> Texte source
*-*-*

Féru de Fauré

Parmi les excentricités dont le Canada a gratifié le monde (au premier rang desquelles la poutine et les bagarres ritualisées des parties de hockey) Chilly Gonzales occupe une place à part. Ce pianiste montréalais se présente invariablement sur scène en peignoir et pantoufles, cultivant l’art du contraste : en brouillant les pistes entre classique, pop et rap. (Paru dans Boudu)

📸 Victor Picon

Derrière cette décontraction de façade se cache un mélomane d’une rare sophistication. Son talent protéiforme, récompensé par quatre Grammy Awards, l’a mené à des collaborations avec Daft Punk, Feist ou Drake. Même le cinéma s’est emparé de ses doigts experts pour incarner les mains de Gainsbourg dans le biopic de Joann Sfar.

Chouchou du festival Piano aux Jacobins aussi bien que de la scène underground berlinoise, il exerce une influence considérable sur la musique pop d’aujourd’hui. Son album Solo Piano, sorti en 2004, a ouvert la voie à la génération actuelle de pianistes néoclassiques dont la crème cartonne sur les plateformes de streaming, et la lie meuble le silence des ascenseurs.

*-*-*

> Actions à mener
(a) Répondez aux questions suivantes d'après le texte sur Chilly Gonzales.
(i) Dans quelle tenue le pianiste se présente-t-il sur scène ?
(ii) Combien de Grammy Awards a-t-il reçus ?
(iii) En quelle année est sorti son album Solo Piano ?
(b) Rédigez la suite du texte sur Chilly Gonzales après sa dernière phrase.

> Lignes enregistrées
*-*-*

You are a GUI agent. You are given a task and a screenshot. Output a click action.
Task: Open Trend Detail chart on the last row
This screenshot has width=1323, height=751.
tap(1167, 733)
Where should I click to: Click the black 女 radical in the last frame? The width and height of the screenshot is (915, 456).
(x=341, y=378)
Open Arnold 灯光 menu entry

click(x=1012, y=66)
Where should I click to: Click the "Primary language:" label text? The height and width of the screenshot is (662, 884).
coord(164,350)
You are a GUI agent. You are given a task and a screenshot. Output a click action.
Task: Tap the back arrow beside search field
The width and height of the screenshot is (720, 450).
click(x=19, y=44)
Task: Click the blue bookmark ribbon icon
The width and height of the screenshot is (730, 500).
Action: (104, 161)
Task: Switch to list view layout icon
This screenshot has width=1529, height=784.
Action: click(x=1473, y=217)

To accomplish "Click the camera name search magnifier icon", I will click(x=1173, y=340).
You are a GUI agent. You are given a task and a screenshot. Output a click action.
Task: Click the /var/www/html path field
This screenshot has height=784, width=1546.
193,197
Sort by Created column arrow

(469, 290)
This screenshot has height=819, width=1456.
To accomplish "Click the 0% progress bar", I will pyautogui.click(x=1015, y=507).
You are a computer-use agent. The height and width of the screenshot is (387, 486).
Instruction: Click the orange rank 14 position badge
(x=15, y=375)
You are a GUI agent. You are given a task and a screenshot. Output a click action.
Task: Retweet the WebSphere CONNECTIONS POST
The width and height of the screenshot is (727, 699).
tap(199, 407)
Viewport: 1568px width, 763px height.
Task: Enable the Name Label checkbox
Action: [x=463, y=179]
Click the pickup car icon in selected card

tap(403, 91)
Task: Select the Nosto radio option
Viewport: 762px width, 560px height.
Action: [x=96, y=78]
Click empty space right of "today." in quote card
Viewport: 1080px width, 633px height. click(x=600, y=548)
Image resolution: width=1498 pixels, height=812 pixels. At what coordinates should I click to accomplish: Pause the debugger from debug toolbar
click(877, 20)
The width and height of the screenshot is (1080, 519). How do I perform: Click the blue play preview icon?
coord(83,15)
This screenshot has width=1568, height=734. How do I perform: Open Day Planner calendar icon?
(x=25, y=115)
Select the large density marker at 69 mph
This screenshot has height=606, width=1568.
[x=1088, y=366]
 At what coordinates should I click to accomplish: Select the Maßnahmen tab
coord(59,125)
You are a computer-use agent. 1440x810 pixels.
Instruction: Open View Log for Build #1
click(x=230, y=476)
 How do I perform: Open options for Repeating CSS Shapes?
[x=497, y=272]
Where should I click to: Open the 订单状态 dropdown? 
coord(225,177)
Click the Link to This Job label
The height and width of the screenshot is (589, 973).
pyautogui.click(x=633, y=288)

*-*-*

> Réponses aux consignes
(a)
(i) En peignoir et pantoufles.
(ii) Quatre.
(iii) En 2004.

(b)
Revendiquant une curiosité sans œillères pour toutes les musiques, des plus savantes aux plus populaires, il a publié en 2020 Plaisirs non coupables (Flammarion). Dans cet essai détonant, il prend la défense des musiques dites faciles ou coupables et s’appuie pour cela sur le cas d’Enya, cette chanteuse irlandaise qui a vendu plus de 80 millions d’albums avec ses nappes de synthétiseurs éthérées et ses mélodies raillées pour leur simplicité apparente et leur côté apaisant.

Il s’interroge au passage sur le fossé entre nos goûts innés et ceux façonnés par notre environnement social. Ce plaidoyer pour une appréciation musicale, libérée du snobisme et des postures faciles, trouvera un écho chez quiconque a déjà hésité à confier ses préférences musicales pour ne pas passer pour un naze.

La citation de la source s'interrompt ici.